John Charles Fremont, according to his biographer, David Nevin, was keen to learn from the Native Americans he encountered. He and the mountain man he traveled with dressed in buckskins and moccasins like the natives and eschewed the impractical fashions of the settlers. Fremont ran for president, the first Republican candidate, in full buckskins. They called him the Pathfinder, a moniker he repudiated vociferously, declaiming he was merely a mapmaker. But Fremont The Cartographer didn't have the same ring and his campaign manager insisted on Fremont The Pathfinder.

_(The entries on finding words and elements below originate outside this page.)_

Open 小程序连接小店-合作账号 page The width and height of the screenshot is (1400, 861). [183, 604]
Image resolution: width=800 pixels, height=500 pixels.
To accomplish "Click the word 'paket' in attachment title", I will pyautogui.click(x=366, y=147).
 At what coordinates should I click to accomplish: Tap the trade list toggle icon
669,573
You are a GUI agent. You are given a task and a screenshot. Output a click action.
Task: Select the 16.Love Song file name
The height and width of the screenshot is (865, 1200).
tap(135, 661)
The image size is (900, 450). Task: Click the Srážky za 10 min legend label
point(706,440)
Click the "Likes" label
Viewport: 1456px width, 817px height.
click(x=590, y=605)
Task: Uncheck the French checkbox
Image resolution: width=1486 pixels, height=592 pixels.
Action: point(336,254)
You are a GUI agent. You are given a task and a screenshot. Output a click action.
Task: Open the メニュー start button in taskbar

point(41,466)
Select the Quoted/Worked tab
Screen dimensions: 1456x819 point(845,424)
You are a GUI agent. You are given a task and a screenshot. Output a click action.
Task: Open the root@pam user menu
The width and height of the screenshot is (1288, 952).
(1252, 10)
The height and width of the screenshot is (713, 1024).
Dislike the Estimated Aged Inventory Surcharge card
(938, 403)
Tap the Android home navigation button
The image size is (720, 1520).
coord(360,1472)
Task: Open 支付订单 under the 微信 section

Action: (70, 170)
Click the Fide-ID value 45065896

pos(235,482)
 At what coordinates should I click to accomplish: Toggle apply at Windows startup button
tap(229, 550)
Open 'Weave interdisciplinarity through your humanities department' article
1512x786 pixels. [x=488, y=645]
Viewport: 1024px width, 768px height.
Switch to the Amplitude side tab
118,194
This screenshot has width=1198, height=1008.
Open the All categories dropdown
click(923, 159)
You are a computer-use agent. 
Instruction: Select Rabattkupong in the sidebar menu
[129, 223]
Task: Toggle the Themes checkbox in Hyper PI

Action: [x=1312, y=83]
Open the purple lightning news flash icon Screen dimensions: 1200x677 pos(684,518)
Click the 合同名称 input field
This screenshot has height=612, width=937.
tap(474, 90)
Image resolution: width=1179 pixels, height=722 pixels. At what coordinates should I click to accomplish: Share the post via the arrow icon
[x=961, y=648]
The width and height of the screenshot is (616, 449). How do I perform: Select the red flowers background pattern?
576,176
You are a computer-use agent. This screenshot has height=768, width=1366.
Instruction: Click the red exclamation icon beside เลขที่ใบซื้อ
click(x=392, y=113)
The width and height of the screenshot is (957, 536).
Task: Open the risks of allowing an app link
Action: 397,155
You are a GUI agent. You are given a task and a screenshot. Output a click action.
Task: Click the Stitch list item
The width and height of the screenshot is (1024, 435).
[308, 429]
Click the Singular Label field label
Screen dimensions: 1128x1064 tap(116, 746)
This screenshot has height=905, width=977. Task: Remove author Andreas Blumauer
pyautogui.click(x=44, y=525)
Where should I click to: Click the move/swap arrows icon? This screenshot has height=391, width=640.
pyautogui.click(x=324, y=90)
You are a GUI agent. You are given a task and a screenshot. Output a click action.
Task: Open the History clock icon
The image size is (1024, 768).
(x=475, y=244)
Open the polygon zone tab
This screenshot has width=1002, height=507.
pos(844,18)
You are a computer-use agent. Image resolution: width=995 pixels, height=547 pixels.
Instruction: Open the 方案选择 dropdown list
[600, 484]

Fremont, like many others in those days, found gold in California and for a while he was quite well off. When the Civil War broke out he sided with the union and as a Lieutenant General he had a great deal of responsibility. During these trying times he hired managers for his affairs, the same MBA types who have so recently and spectacularly wrecked our economy.
These good fellows squandered and embezzled his fortune. Fremont found himself in desperate straits after the war. He lost his fine house and lived in a seedy rental. His wife, Jessie Benton Fremont, took the field notes from his days mapping the Oregon Trail and his many efforts to bring California into the Union and infuse these cold, stiff military reports with verve. These vivid adventures she sold to popular magazines to pay the bills.
Baron von Humboldt was still alive at the time, moldering in his Teutonic lair, and he read the stories and tendered his respects and admiration to the Fremonts in a letter the Old Pathfinder cherished to his dying day.
Eventually the stories ran out and the Fremonts returned in penury and cheap shoes to California. Here he and his wife were homeless and subject to the contempt and malice of the settlers he had guided through his maps thither.
Fremont spent most of his life camping on the trails he was mapping. He probably didn't suffer the hardship of homelessness, but his wife was the daughter of “Old Bullion” Benton, senior senator from Missouri, and although she bore the contrast with dignity she must have felt they deserved better. I would be the first to agree with her.
Eventually, some kind soul found a way to persuade the proud old campaigner to take a little money for a cheap motel room where the story ends.
From my small readings in North American anthropology I cannot imagine this kind of treatment for the elderly in a Native American community. After all, some old campaigner like that might happen to have a few woodpeckers laying around just when you need them.